A simpler solution would be for Marvel and/or DC to buy ComiXology outright, and it wouldn’t surprise me at all to see this happen.

The bigger problem is on the editorial side of the business, which is stuck with largely the same playbook they’ve been running for the last three decades. The freemium digital marketplace I’m advocating only make sense if you can reach a mass audience — a truly digital approach to content and monetization will work only when your audience numbers in the tens or hundreds of millions.

Evidence suggests the current system works to some degree for a market where the top print book struggles to sell 200K copies. The question is whether that market can ever be brought back to the levels of prior decades. If they think there is a mass digital audience out there, then it is an inevitability that DC and Marvel will have to stop price protecting their print retail partners and adopt lower prices for their digital offerings. I’m in my fourth year in the iOS business and I have seen the “Race To Zero” first-hand (with my own money on the line). It’s gotten so even .99 is considered a “premium” price, and you have to work to give away free apps.

In truth, even “free” costs too much these days.

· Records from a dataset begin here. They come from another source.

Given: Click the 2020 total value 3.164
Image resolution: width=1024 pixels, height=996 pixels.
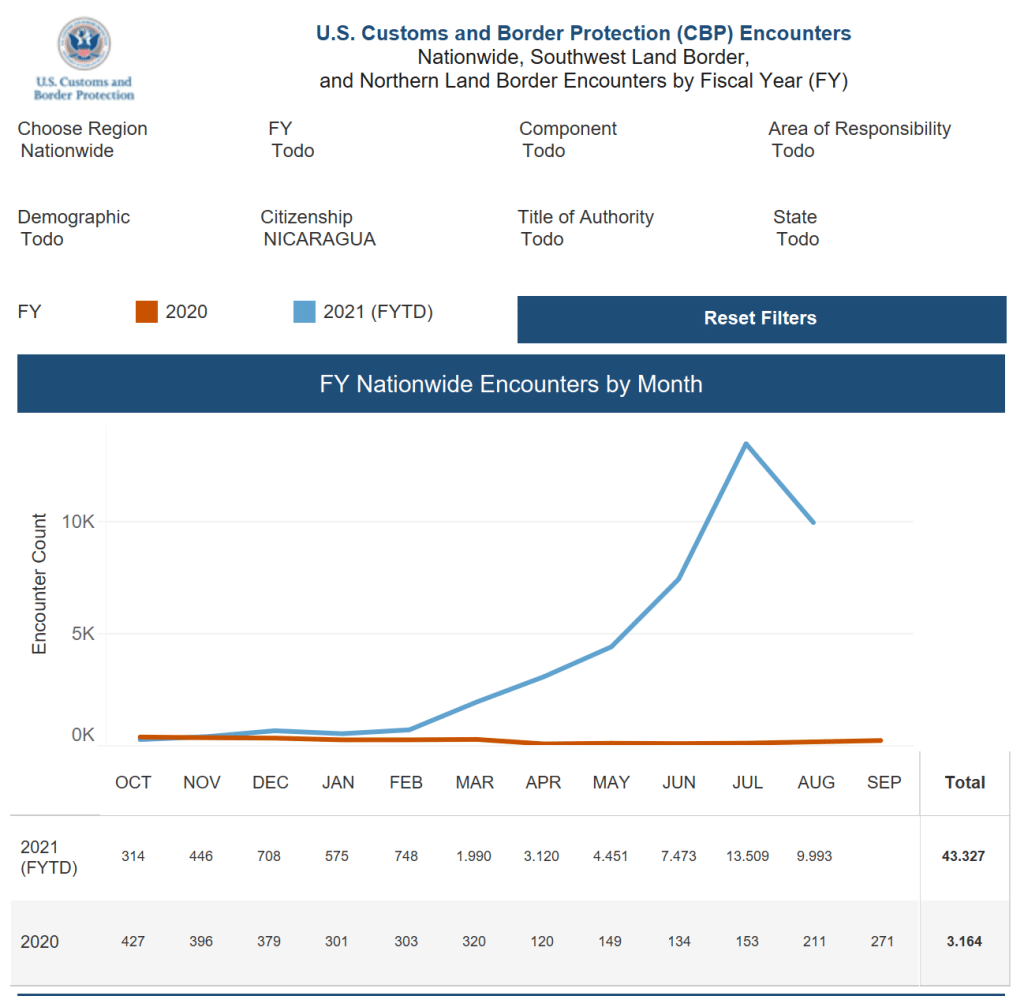Looking at the screenshot, I should 965,942.
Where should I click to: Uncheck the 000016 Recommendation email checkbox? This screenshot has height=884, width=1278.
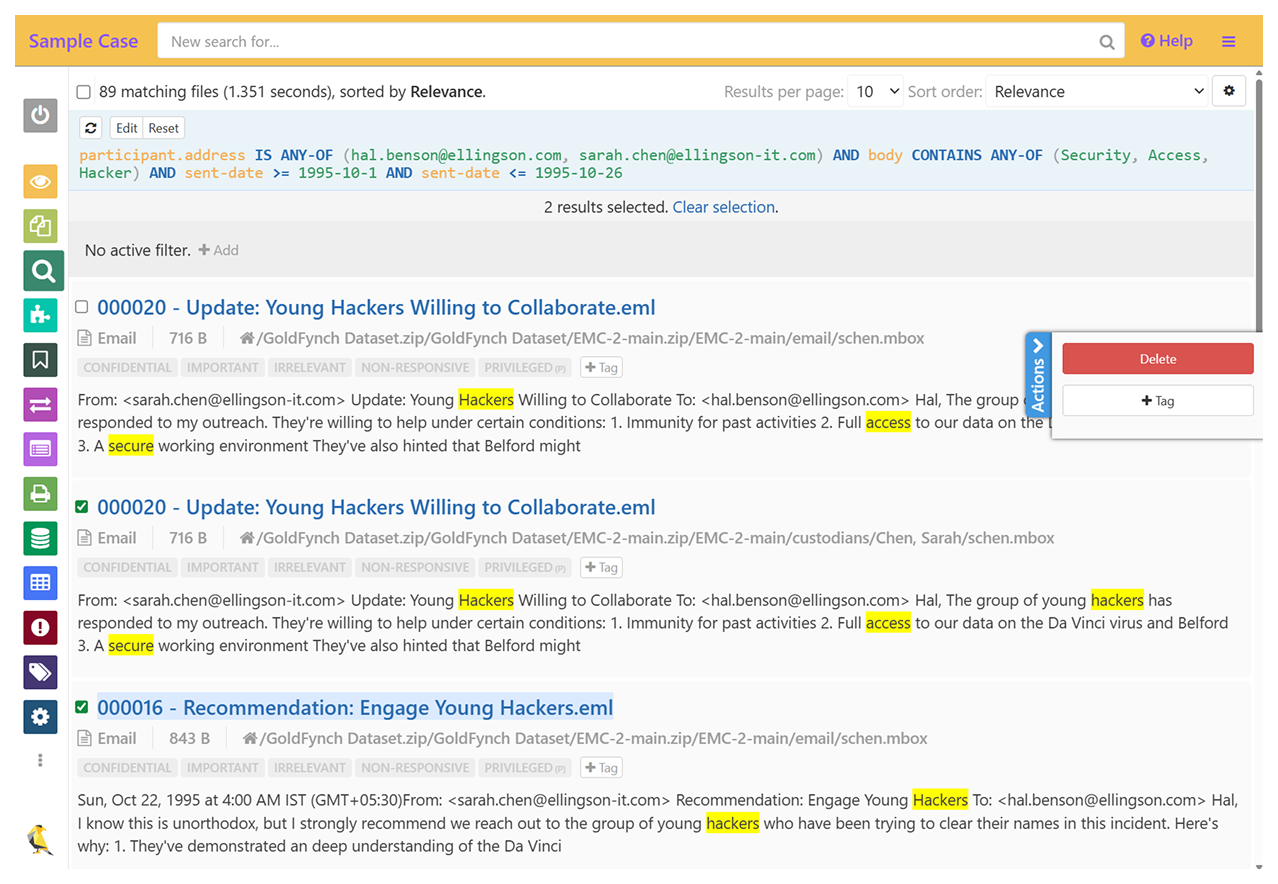tap(82, 707)
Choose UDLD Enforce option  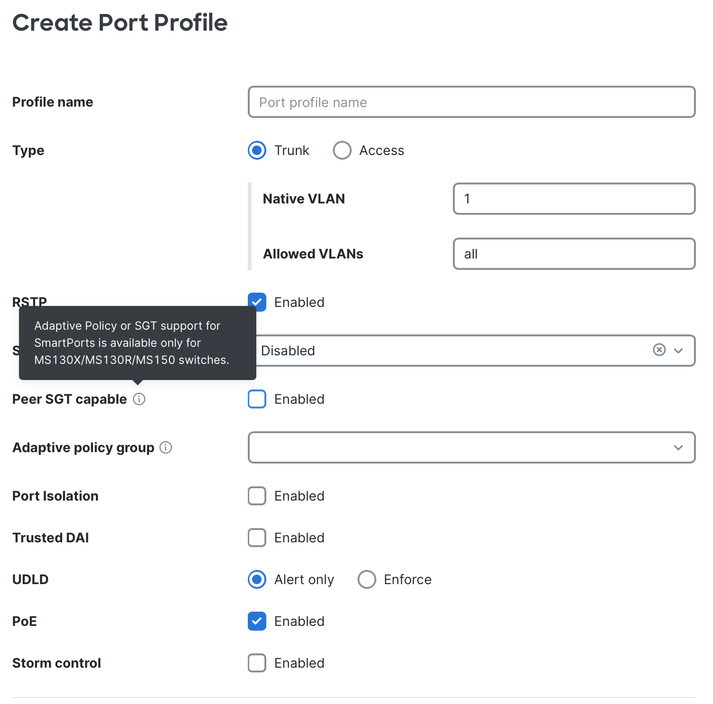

The danger for comic publishers is that it may be too late for them. The market may be so damaged and diminished that it is no longer possible to tap into a mass audience by dropping prices to .99 or free. If the worldwide market for superhero comics really has collapsed to a half-million or so hardcores buying DC and Marvel print titles each month then the free market just won’t work — you’d need ten times that many people interested in digital books to make a profitable business off the 5% of your customers that you will monetize through free distribution. There would be some organic lift from getting free books into more people’s hands — and thus spreading your brand to a collateral audience — but I think the editorial problem at Marvel and DC is pathological enough that just getting the books into peoples’ hands won’t be enough. The content has become too dense, self-referential, and fringe to work as mass entertainment. Witness DC’s “New 52” reboot — presented as a means of making DC’s line more friendly to new readers — which after an initial surge of interest appears to have posted only modest readership gains in the long run (though there are encouraging indications the market is coming back).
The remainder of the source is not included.